Seria prudente deixar de se falar no “pico” da epidemia como se fosse uma espécie de via rápida para o regresso à normalidade. Ultrapassar o pico, como sabem os alpinistas, representa apenas metade do trabalho que precisa de ser feito – a maior parte das mortes no Everest ocorrem na descida e não na subida, convém recordá-lo. Embora seja um momento importante – em especial em Portugal, onde o sistema de saúde tem conseguido resistir ao colapso a que se assiste em Itália, Espanha ou nos EUA – , não pode ainda ser encarado como a vitória final. É apenas uma espécie de invasão da Normandia – ainda demora quase um ano até às forças nazis capitularem em Berlim.

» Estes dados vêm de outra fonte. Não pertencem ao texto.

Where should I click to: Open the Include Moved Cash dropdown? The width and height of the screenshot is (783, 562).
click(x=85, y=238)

O foco não pode estar, assim, no “pico”, mas no “planalto”. A atenção tem de estar concentrada nos longos meses que se vão seguir, com a curva de novos contagiados a diminuir, espera-se, de forma lenta e consistente, mas, ao mesmo tempo, com todos os esforços focados em impedir o surgimento de novos picos, que possam pôr em causa tudo o que já foi feito. Serão tempos em que todos – não é figura de retórica, teremos mesmo de ser todos! – precisamos de nos manter alerta e de perceber que, em qualquer guerra, há sempre avanços e recuos. A qualquer momento, por erros nossos ou por algo que ainda desconhecemos sobre o comportamento do vírus, podemos entrar numa montanha-russa: as nossas vidas sobressaltadas por períodos de confinamento e por outros de alguma “normalidade”, até que um tratamento eficaz ou uma vacina feita em tempo recorde consigam restabelecer a ordem natural em que vivíamos, sem interrupções.

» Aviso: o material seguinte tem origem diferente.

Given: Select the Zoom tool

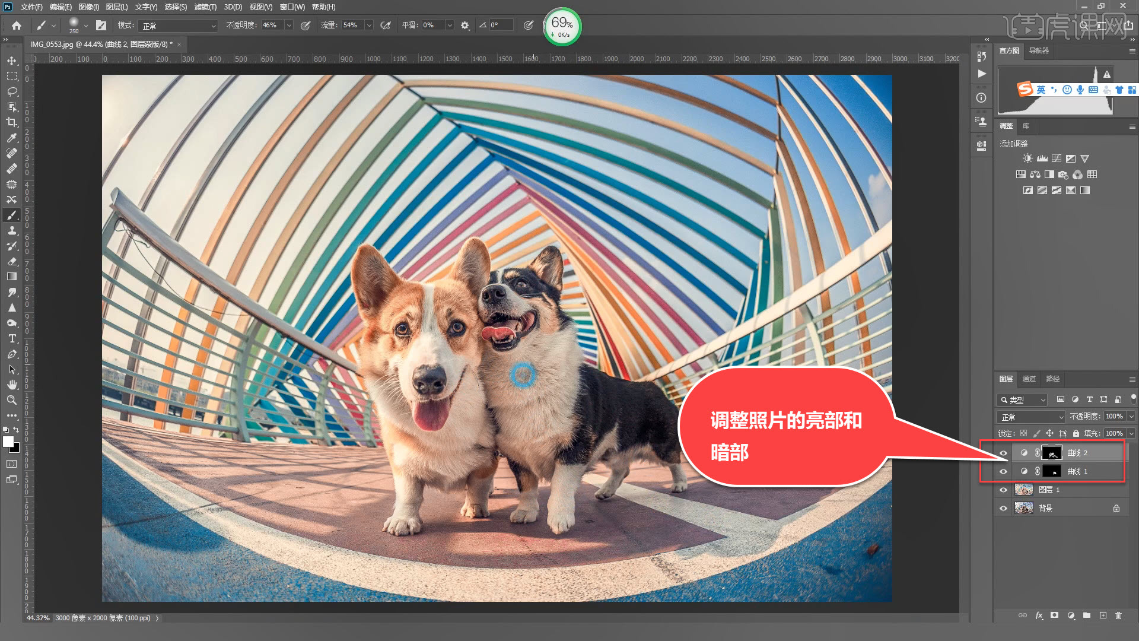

Para enfrentar os tempos que se avizinham não se podem repetir os erros e as más avaliações do passado, nem a forma como tantos países e organizações internacionais negligenciaram, mesmo neste mundo globalizado, o risco epidémico de um coronavírus identificado na longínqua cidade de Wuhan. Nestes tempos, é preciso, mais do que nunca, manter a dúvida científica sobre tudo e todos. Convém não descansar em cima de relatórios ou de supostas análises, por mais sérias que possam parecer. Já vimos o resultado que isso deu no passado recente. Basta apontar apenas dois exemplos de “certezas” que, há ainda tão pouco tempo, tantos davam como inquestionáveis, mas que acabaram por influenciar muitas más decisões e escolhas: as previsões da OCDE, publicadas a 2 de março (!) estimavam um abrandamento da economia mundial de apenas 0,5%, com base num cenário de uma “epidemia largamente concentrada na China”; o relatório da Global Health Security Index, publicado no final de 2019 e elaborado, entre outras organizações, pela Universidade Johns Hopkins, indicava que os EUA eram o país do mundo mais bem preparado para responder a uma pandemia. A realidade foi arrasadora com qualquer uma dessas conclusões.

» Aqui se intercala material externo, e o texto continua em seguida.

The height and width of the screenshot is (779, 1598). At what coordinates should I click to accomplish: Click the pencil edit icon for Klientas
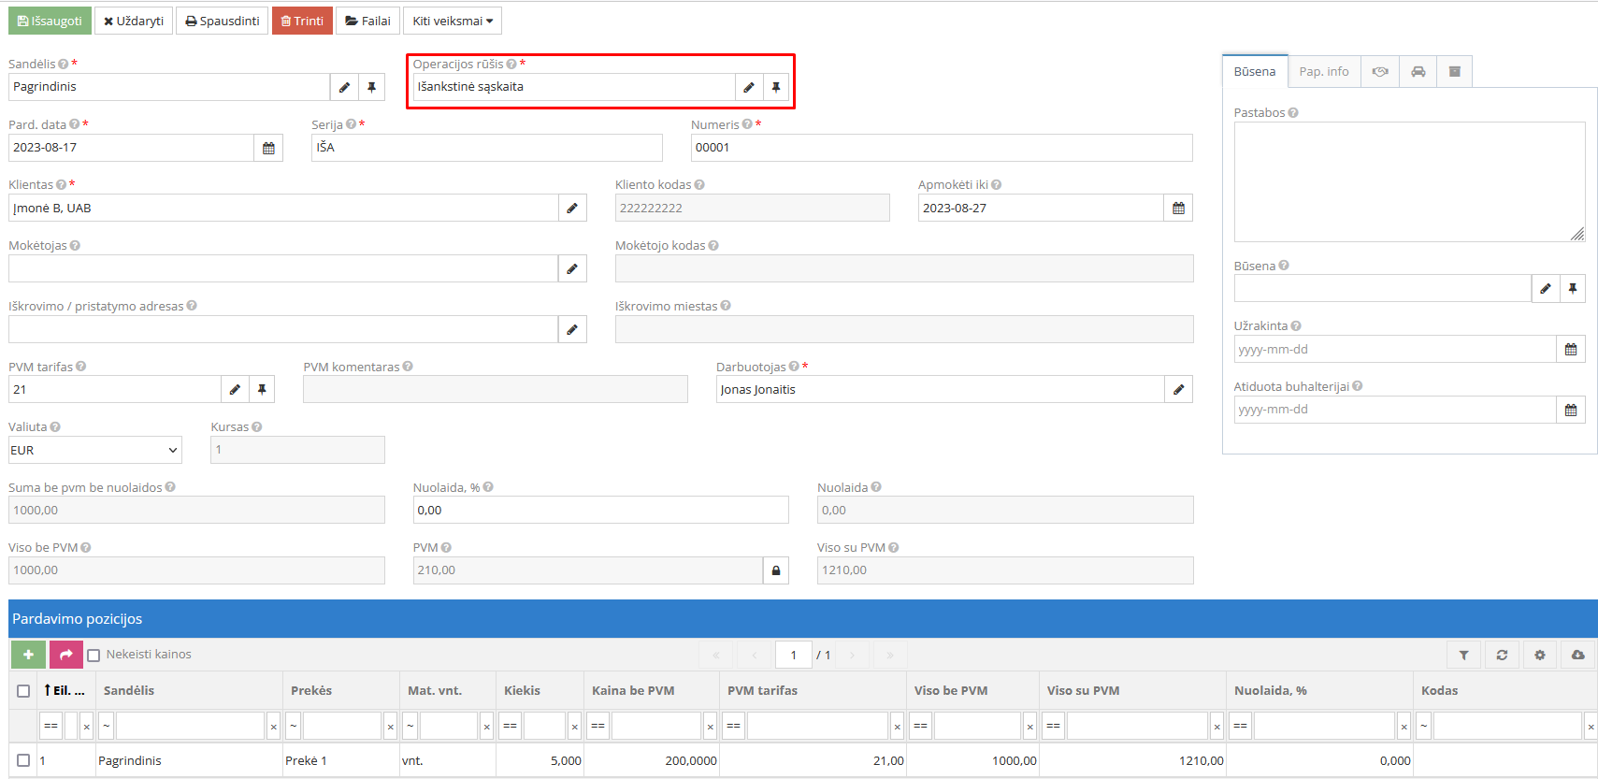tap(572, 208)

Para enfrentar os tempos que se avizinham, de combate simultâneo a uma pandemia sanitária e a uma profunda recessão económica, é preciso, acima de tudo, que os decisores políticos adotem, sem qualquer receio, um discurso transparente e de verdade. Não vale a pena continuar a insistir nos palpites ou nos desejos. Nestes tempos, em que a confiança das populações tem um papel decisivo, é preferível dizer a verdade: ninguém sabe quando é que isto vai acabar. Como também é preciso dizer que o confinamento em que vivemos só pode terminar quando tivermos todos os meios disponíveis para podermos controlar os focos de contágio, assim que voltarmos para as ruas e os turistas regressarem: capacidade de testar depressa e em massa; máscaras e outros equipamentos de proteção disponíveis para toda a população; hospitais preparados para dar resposta, a qualquer momento, a um crescimento repentino de novos infetados; um sistema tecnológico que permita identificar, com rapidez, as pessoas que tenham estado em contacto com alguém doente. Só quando tivermos tudo isso é que a “urgência” do regresso à normalidade pode começar a ser satisfeita. Cabe ao Governo, com transparência e verdade, dizer quando é que esses meios poderão estar disponíveis. E prepararmo-nos, todos, para vivermos entre o planalto e a montanha-russa.